### Selected text

Miro Aaltonen, C/RW, Espoo Blues (Liiga)
Drafted 6th round, 177th overall in 2013
It is tough to get a gauge on how good Miro Aaltonen has been this year. He is a smallish forward with some very tantalizing offensive skills, but he is playing on the larger ice of Europe. Considering his speed and puck skill that has made a big impact on his numbers. Aaltonen has been one of the best young forwards in Liiga this season with the Espoo Blues. While there is not much to say about his physicality or defensive game, he has showcased a good offensive mind and the hands to go along with it. It is hard to imagine he would be as good in the North American game, but he has definitely played well enough and hard enough to get people wondering.
Ondrej Kase, RW, KLH Chomutov (Czech2)
Drafted 7th round, 205th overall in 2014
Like Aaltonen, it is hard to know where Kase is in comparison to the North American game. The Czech2 league is not exactly a powerhouse European league, but Kase has done well for a 19-year old nonetheless. He is another somewhat intriguing player with great offensive instincts and hands, but a lack of size and strength could hold him back. Chomutov have made a great run in the Czech2 playoffs and Kase has been absolutely outstanding when his squad needed him.
Marcus Pettersson, D, Skellefteå (SHL)

######

• [Exercise requirements]:
a) In the hockey prospect notes, in which round and at what overall pick was Ondrej Kase drafted?
b) Pick up the hockey prospect notes after their last line and continue them in the same style.
The data has nothing to do with the hockey prospect notes.

### Dataset content

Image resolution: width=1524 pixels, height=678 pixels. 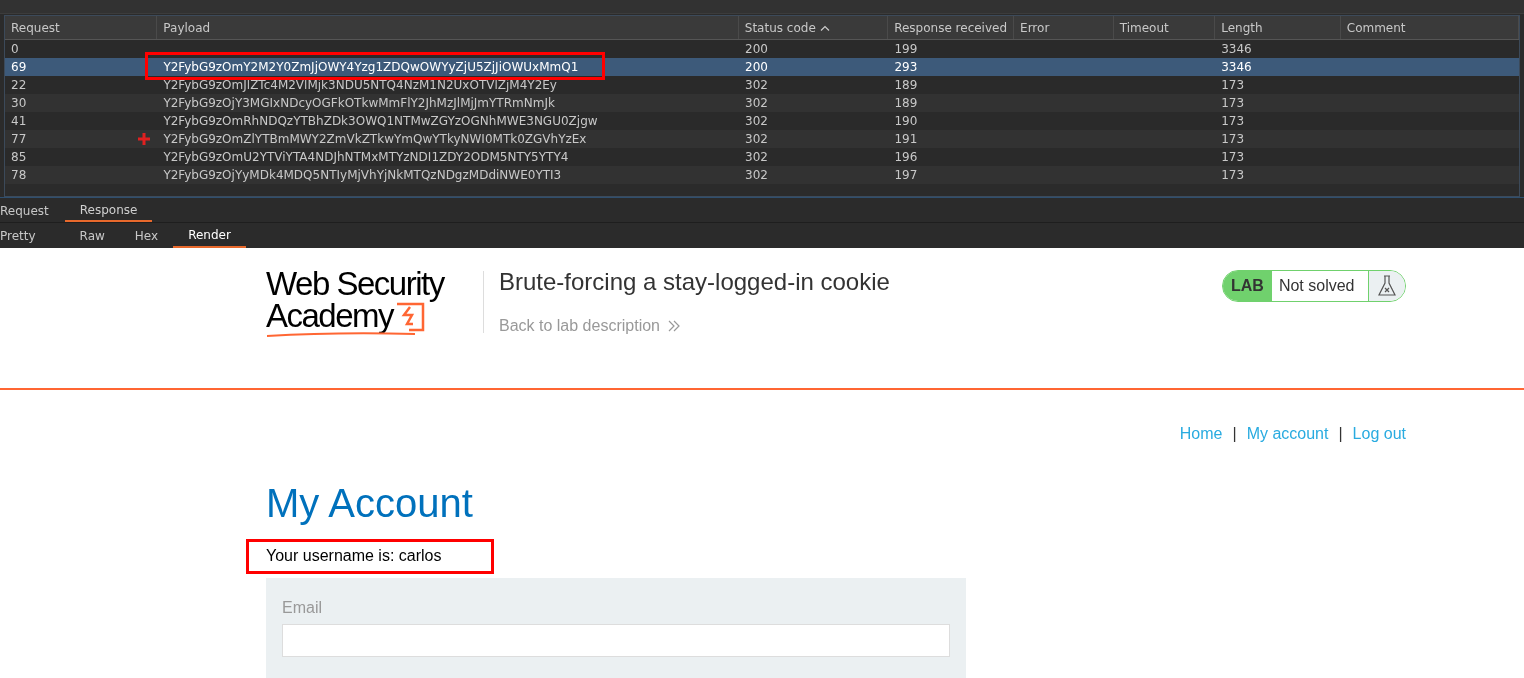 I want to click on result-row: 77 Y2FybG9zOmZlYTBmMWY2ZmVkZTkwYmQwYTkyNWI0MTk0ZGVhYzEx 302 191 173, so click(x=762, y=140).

######

• [Results for the exercise]:
a) He was drafted in the 7th round, 205th overall, in 2014.

b)
Drafted 2nd round, 38th overall in 2014
The tall and lanky defenseman has no doubt had a mentally taxing season. He bounced around three different teams in three different levels of competition, all trying to find a place to fit. While he looked too good for the Skellefteå U20 team, he was not getting the minutes on the talented senior squad. He was loaned to Vita Hästen of the Allsvenskan in order to get more playing time and a little more confidence. The skill set is there, and Pettersson has moments where his puck-moving and passing are top-notch. He was drafted as a bit of a project player, and this year he has struggled to find the playing time or the role to refine his game. With an elevated role and a little more muscle added to his frame, Peterson still has a lot of promise. Just chock this year up to a young player trying to cut it in a competitive men’s league.
Prospect of the Month
The Soo Greyhounds are looking to capture an OHL title and make a run at the Memorial Cup this season. They bolstered their chances at the deadline by adding Nick Ritchie from Peterborough. That move has yielded great things. Ritchie has been a huge contributor to the Greyhounds offense with 15 goals and 30 points in 23 games. He has 21 points in his last 14 games and has been on the score sheet for all but two of those games. That run includes a game on March 21 against Windsor in which Ritchie dominated with five points (two goals, three assists). He has been a remarkably consistent scorer for the Greyhounds and they are hoping he continues that form into the playoffs.